2. Die Verfahrensrüge hat bereits deshalb keinen Erfolg, weil die ihr zugrunde liegende Tatsachenbehauptung, der Beklagte sei zu Beginn der ersten Vernehmung am 13. Dezember 2001 nicht ordnungsgemäß über seine Rechte belehrt worden, im Widerspruch zu den Tatsachenfeststellungen des Oberverwaltungsgerichts steht. Danach hat die Belehrung den Anforderungen des noch anwendbaren § 26 Abs. 2 Satz 3 BDO entsprochen (S. 14 f. des Berufungsurteils; vgl. zum Übergangsrecht Beschluss vom 10. November 2005 – BVerwG 2 B 48.05 – Buchholz 235.1 § 85 BDG Nr. 10). Der Beklagte hat diese Feststellungen nicht substanziiert in Frage gestellt. Sie beruhen ersichtlich auf der schriftlichen Erklärung des Beklagten vom 13. Dezember 2001 über seine Vernehmung an diesem Tag (Ermittlungsakte, S. 3). Darin hat er durch seine Unterschrift bestätigt:
“Ich bin darauf hingewiesen worden, dass es mir freisteht, mich mündlich oder schriftlich zu äußern oder nicht zur Sache auszusagen und jederzeit, auch schon vor der ersten Anhörung, einen Verteidiger zu befragen.”

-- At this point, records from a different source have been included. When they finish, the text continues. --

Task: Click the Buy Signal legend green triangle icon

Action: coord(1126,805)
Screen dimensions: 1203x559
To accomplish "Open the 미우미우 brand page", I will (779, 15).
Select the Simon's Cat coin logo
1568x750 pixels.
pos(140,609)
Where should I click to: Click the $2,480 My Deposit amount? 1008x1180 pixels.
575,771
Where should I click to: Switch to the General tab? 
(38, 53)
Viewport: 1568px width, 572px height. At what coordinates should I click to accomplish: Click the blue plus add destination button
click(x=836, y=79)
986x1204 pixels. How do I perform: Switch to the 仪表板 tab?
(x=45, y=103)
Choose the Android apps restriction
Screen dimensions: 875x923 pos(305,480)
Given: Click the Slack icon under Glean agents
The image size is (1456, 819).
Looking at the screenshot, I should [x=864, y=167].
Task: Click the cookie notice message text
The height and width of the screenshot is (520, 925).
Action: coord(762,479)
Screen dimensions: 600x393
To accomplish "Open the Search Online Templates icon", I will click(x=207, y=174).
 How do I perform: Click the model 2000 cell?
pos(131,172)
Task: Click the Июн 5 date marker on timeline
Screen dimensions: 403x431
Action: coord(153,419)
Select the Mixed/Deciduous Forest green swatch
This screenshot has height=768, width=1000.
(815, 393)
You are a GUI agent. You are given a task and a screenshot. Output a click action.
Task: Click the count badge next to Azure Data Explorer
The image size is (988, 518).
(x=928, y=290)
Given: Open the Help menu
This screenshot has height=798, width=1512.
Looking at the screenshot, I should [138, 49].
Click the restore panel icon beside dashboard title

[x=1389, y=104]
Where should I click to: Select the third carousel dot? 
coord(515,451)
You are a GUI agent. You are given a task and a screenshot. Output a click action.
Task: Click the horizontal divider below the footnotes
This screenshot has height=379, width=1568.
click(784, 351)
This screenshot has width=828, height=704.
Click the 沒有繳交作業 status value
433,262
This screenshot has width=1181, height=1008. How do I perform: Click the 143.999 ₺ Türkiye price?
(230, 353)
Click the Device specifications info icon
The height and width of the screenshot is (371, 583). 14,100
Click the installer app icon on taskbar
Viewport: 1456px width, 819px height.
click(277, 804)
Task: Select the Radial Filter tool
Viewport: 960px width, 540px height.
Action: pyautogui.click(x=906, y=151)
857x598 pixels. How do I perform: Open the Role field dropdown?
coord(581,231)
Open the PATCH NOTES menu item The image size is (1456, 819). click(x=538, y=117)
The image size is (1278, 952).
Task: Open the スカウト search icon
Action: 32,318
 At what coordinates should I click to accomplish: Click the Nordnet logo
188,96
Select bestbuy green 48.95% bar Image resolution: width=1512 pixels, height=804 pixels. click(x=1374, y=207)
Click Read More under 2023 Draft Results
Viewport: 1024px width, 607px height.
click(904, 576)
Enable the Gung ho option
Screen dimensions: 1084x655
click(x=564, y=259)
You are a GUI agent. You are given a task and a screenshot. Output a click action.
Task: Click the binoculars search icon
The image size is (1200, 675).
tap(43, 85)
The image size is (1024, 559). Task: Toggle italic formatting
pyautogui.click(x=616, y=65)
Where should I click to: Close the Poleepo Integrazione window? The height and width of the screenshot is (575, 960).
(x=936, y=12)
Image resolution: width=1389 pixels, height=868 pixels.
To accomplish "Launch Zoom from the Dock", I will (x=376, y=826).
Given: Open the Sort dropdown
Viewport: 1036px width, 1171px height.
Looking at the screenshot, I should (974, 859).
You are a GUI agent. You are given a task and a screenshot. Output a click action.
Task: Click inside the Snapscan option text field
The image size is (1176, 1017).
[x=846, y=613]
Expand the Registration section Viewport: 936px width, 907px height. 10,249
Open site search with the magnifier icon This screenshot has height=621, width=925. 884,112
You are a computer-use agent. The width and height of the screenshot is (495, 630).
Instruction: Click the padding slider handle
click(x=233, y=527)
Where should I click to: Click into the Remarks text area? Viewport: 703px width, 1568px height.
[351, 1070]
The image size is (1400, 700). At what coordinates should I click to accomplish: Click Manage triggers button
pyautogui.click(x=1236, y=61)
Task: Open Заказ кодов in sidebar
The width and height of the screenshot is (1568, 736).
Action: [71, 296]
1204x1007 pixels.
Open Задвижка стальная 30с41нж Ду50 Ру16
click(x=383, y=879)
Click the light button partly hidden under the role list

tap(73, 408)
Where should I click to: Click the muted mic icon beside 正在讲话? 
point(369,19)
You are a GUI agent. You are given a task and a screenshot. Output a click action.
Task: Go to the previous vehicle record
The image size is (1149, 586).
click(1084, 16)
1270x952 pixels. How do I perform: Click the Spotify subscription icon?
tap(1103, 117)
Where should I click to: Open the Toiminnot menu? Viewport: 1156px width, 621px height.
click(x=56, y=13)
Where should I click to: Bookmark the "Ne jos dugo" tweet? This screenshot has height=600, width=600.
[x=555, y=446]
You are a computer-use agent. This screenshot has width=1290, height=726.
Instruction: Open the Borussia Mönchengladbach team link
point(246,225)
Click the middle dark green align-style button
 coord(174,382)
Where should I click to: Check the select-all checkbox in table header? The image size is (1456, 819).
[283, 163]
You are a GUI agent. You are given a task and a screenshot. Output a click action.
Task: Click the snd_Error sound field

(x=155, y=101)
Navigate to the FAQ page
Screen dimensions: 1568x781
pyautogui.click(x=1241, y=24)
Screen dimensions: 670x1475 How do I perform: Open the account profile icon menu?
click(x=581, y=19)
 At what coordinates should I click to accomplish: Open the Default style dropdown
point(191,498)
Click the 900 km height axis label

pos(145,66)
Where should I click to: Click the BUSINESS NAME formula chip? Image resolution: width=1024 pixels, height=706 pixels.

Demgegenüber befasst sich die Beschwerdebegründung nur mit der Niederschrift über die Vernehmung vom 13. Dezember 2001 (Ermittlungsakte, S. 4 ff.). Auf die Erklärung des Beklagten vom gleichen Tag geht sie nicht ein.
Die Kostenentscheidung folgt aus § 154 Abs. 2 VwGO, § 77 Abs. 4 BDG. Gerichtsgebühren werden gemäß § 78 Abs. 1 Satz 1 BDG nicht erhoben.